Not only are Muslims more prolific than other immigrant groups, but they are also less easily integrated. Fourquet draws a comparison between three well-documented 20th-century immigrant groups, the Catholic Polish immigrants in northern France, the Eastern Orthodox Armenian refugees in Marseille and the 21st-century Muslim immigrant community. First-generation Poles and Armenians tended to be very conservative, he says. They married among themselves and gave their children Polish or Armenian first names. But second-generation Poles and Armenians, while respecting their roots and religious background, fully integrated into the French mainstream. They were open to intermarriage and gave their own children French first names. Second-generation Muslims, by contrast, are just as conservative and ethnocentric as their parents, and even more so in some respects. Outwardly expressed religiosity has been increasing among them over the past two decades: 71% of all Muslims fast nowadays at Ramadan, against 60% in the 1990s; only 22% of all Muslims accepted the consumption of alcohol in 2016, against 39% in the 1990s; 35% of all Muslim women wear the hijab, against 24% in 2003. Intermarriage with non-Muslims has been steadily declining: even Muslim men who in the 20th century felt free to consort with non-Muslim women now prefer to restrict themselves to religious cohorts. And most second-generation Muslim parents still insist on giving Muslim first names to their infants.
So, yes, the Great Replacement is real. The French are already becoming minorities in their main cities, and they are likely to become a minority in their homeland within 50 years if current trends persist. The tragic thing is that France’s birth-rate is not actually all that alarming. It has stood at 1.85 or thereabouts since 1975, only just below replacement level. There is no need to import anybody. As is the case everywhere in western Europe, the disaster is being driven instead by the self-hating idealism of an intolerant and dangerously naive elite and the unsentimental demands of big business for cheap and mobile labour. And it is tacitly endorsed by the complacency and, frankly, cowardice of citizenry terrified of the charge of racism, the modern-day witch-hunter’s accusation. Such protests as there are come from mavericks, who can be easily isolated and extinguished if they have no platform or shield of personal fame.
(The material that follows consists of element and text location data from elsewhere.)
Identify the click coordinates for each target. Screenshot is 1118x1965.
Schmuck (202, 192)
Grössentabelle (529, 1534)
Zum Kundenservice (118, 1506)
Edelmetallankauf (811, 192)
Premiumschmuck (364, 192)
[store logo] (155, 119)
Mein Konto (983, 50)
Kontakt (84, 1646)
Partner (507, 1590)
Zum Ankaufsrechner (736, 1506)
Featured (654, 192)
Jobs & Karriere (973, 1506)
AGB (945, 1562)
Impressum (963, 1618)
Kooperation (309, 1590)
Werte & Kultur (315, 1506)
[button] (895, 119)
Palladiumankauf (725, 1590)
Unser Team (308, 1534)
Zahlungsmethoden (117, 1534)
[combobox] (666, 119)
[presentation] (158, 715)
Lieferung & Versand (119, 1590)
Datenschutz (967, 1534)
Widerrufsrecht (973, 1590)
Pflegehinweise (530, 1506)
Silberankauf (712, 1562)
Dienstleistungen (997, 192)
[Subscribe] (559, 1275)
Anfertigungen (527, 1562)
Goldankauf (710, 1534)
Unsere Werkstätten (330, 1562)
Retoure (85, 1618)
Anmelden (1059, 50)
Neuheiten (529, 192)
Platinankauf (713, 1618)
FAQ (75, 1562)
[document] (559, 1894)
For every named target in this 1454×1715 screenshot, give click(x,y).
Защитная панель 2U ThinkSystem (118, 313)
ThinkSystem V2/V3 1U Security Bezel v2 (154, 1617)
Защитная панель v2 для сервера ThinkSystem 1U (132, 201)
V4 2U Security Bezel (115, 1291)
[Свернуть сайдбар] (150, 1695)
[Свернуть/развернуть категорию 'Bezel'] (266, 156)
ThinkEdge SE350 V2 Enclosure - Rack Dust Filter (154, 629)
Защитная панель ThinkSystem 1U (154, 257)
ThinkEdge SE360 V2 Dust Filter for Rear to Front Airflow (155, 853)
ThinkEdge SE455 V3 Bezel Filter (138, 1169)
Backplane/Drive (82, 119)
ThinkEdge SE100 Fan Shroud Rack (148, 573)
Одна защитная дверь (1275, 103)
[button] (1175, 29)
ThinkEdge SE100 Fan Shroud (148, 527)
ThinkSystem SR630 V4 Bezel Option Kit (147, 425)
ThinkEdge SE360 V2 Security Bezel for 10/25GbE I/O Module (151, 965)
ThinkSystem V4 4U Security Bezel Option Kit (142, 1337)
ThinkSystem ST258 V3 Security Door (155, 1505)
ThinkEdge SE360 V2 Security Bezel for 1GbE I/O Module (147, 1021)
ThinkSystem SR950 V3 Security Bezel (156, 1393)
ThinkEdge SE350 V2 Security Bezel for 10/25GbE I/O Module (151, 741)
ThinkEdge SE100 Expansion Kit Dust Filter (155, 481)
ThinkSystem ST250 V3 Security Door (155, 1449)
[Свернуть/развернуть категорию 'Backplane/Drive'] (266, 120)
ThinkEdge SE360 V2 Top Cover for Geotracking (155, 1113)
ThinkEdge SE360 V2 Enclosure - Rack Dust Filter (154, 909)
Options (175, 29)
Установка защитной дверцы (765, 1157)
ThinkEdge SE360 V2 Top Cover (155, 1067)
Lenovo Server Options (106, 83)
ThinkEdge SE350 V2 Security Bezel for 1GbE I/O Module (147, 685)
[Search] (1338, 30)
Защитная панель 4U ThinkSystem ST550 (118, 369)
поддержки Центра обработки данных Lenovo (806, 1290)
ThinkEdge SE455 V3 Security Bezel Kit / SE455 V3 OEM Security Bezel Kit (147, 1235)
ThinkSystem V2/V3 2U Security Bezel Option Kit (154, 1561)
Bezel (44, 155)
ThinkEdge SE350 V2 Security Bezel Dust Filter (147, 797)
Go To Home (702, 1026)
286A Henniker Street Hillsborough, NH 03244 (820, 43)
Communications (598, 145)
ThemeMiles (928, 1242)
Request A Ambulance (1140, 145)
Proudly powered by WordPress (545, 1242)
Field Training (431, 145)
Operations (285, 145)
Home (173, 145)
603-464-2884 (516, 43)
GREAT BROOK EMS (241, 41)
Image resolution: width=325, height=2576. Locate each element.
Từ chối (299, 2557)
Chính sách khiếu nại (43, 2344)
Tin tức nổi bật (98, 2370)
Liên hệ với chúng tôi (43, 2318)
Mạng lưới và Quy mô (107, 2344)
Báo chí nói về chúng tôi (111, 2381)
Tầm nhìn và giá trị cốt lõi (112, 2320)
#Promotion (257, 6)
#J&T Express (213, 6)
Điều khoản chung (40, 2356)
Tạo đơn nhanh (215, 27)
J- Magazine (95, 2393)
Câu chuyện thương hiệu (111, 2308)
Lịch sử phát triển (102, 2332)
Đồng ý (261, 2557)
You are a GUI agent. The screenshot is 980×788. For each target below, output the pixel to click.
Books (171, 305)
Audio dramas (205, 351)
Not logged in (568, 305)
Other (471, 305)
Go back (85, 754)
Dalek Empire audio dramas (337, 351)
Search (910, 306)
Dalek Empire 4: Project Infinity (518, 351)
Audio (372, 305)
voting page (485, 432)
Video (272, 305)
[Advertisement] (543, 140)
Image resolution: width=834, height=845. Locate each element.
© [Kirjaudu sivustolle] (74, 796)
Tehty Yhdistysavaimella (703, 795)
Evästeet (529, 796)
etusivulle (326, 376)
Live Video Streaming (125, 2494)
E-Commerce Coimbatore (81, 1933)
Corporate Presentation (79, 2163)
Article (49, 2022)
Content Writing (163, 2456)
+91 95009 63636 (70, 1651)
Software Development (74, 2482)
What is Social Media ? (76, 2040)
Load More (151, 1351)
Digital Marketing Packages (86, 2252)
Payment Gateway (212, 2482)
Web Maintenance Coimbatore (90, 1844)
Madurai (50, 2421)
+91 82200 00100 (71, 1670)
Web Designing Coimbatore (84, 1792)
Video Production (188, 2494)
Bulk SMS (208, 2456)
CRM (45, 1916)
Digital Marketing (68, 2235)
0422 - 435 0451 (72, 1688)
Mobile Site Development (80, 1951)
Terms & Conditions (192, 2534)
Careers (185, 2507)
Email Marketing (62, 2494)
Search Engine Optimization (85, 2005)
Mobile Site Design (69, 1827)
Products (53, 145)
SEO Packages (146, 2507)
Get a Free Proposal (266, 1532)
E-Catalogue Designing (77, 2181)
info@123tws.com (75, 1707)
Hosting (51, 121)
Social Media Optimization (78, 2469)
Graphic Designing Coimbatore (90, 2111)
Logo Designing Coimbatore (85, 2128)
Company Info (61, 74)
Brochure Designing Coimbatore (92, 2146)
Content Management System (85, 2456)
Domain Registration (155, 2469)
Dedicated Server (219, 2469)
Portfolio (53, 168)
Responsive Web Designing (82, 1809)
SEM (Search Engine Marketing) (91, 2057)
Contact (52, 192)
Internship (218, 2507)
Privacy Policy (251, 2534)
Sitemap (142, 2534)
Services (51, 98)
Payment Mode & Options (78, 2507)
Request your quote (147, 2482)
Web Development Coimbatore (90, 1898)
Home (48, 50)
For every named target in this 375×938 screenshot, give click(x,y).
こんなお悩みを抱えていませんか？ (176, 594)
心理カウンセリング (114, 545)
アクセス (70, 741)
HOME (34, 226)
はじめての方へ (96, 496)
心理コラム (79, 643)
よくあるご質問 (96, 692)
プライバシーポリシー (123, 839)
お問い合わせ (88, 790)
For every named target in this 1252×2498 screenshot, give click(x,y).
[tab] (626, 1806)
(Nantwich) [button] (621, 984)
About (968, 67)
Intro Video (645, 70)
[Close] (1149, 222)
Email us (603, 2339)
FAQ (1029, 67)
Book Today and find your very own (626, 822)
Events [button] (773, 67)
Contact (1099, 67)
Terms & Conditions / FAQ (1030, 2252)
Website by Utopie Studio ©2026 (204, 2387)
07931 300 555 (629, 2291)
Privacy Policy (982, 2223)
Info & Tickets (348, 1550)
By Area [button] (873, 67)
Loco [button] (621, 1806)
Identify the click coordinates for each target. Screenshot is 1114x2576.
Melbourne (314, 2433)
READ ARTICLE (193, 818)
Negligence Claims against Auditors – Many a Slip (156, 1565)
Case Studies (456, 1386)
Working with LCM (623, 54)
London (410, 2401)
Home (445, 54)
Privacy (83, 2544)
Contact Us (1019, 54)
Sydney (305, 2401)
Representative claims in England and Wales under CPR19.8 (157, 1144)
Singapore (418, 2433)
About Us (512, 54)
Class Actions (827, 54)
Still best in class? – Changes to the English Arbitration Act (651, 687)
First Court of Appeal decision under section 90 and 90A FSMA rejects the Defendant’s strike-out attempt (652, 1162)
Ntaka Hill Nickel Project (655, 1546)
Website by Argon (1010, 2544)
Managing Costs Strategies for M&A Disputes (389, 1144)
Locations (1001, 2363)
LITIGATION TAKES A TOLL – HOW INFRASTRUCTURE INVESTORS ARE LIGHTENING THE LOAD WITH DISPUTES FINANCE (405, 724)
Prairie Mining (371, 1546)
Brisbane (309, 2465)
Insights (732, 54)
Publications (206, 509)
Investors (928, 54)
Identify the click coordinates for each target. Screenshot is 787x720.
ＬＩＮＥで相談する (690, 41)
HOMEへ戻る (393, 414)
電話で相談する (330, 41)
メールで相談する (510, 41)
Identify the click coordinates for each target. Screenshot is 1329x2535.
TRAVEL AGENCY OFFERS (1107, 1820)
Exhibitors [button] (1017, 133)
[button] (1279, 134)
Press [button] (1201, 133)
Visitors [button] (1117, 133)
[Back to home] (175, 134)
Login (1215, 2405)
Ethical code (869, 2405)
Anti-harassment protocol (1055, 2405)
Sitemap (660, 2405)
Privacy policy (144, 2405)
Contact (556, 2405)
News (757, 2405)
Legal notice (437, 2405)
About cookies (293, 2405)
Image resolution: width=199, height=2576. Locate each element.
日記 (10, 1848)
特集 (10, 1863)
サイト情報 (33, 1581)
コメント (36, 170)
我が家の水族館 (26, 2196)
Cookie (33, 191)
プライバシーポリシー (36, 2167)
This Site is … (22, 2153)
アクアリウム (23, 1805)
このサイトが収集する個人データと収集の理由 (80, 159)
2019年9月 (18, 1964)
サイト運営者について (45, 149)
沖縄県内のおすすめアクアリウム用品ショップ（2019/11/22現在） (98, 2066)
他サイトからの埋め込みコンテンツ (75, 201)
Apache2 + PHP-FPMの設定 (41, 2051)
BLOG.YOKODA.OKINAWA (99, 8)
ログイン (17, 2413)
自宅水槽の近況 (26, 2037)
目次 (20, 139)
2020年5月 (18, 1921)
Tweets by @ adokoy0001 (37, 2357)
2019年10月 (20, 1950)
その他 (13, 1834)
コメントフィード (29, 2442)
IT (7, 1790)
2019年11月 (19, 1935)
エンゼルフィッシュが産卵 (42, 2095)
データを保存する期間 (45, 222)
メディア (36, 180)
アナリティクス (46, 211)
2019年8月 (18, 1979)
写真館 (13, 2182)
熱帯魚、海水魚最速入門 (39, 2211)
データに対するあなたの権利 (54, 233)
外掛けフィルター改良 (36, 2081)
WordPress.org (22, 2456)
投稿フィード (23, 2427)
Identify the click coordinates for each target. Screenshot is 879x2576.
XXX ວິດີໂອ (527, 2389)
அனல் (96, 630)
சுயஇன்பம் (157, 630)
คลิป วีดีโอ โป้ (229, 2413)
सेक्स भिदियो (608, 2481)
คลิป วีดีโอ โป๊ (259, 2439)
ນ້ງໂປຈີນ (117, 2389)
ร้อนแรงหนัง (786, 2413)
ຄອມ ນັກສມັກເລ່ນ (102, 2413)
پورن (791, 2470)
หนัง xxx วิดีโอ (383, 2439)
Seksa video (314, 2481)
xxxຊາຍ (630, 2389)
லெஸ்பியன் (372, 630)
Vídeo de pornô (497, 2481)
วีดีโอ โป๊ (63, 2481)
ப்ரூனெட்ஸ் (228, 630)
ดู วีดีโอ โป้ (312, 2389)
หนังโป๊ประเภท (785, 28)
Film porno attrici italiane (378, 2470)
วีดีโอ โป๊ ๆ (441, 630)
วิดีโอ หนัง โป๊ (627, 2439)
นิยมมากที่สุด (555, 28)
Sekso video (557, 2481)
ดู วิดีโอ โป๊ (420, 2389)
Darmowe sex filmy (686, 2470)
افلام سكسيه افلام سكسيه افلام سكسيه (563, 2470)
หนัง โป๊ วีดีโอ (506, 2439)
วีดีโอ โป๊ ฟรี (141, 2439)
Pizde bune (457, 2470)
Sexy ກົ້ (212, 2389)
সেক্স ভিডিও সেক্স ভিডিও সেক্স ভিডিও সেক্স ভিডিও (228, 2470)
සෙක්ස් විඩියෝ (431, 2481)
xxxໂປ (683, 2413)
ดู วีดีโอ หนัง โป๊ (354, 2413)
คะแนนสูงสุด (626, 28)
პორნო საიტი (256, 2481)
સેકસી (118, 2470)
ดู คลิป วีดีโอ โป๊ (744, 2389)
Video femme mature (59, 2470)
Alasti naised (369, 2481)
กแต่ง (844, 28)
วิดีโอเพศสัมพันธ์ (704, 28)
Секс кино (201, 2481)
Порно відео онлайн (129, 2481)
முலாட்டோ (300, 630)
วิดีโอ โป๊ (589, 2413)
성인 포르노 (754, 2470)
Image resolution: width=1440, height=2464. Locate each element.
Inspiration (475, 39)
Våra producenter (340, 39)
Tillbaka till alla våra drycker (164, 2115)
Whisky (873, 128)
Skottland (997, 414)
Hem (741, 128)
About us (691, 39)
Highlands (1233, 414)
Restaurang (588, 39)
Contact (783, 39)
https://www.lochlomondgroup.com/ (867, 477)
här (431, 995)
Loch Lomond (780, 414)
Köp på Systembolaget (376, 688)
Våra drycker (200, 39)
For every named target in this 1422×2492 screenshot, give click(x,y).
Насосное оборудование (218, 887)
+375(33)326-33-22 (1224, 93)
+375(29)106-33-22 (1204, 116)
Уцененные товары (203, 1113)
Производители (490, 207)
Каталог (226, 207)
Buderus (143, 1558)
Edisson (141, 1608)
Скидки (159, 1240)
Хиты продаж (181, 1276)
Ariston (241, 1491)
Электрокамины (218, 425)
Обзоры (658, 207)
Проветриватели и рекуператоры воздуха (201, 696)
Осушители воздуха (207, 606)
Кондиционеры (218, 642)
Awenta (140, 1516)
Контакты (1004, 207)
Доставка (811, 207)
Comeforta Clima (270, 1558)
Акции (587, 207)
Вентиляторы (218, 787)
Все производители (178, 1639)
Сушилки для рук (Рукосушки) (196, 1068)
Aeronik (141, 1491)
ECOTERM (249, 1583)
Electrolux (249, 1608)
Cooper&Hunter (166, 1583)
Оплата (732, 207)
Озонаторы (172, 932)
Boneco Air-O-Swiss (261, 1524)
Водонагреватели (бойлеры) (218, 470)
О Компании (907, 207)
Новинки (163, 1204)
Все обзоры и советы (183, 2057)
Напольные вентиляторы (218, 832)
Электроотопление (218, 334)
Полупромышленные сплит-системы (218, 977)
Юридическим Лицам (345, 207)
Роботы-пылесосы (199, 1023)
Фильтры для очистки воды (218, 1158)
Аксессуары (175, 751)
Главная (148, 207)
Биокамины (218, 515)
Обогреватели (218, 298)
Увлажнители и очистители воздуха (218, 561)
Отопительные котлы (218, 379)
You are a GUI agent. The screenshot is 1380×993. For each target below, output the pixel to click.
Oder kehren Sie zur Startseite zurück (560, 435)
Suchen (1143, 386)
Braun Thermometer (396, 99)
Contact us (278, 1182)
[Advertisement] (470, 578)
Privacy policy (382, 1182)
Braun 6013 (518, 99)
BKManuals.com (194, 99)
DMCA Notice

One thousand years of French history, then, are circling the drain. In a couple of generations, the Hexagon will no longer be the homeland of the French in any meaningful sense, though the vigorous and attractive national culture (unlike the shallower, less alluring popular cultures of Germany, Holland, England or Scandinavia, which are being swamped by Americanisation masquerading as globalisation) and much of rural France will probably survive longer. Don’t tell me the country has been “enriched” by all this. I knew and liked the old largely monocultural, monoracial France. I preferred it to the shabby, crime-ridden, demoralised and divided new France, which has lost so much, without gaining anything positive at all from mass immigration.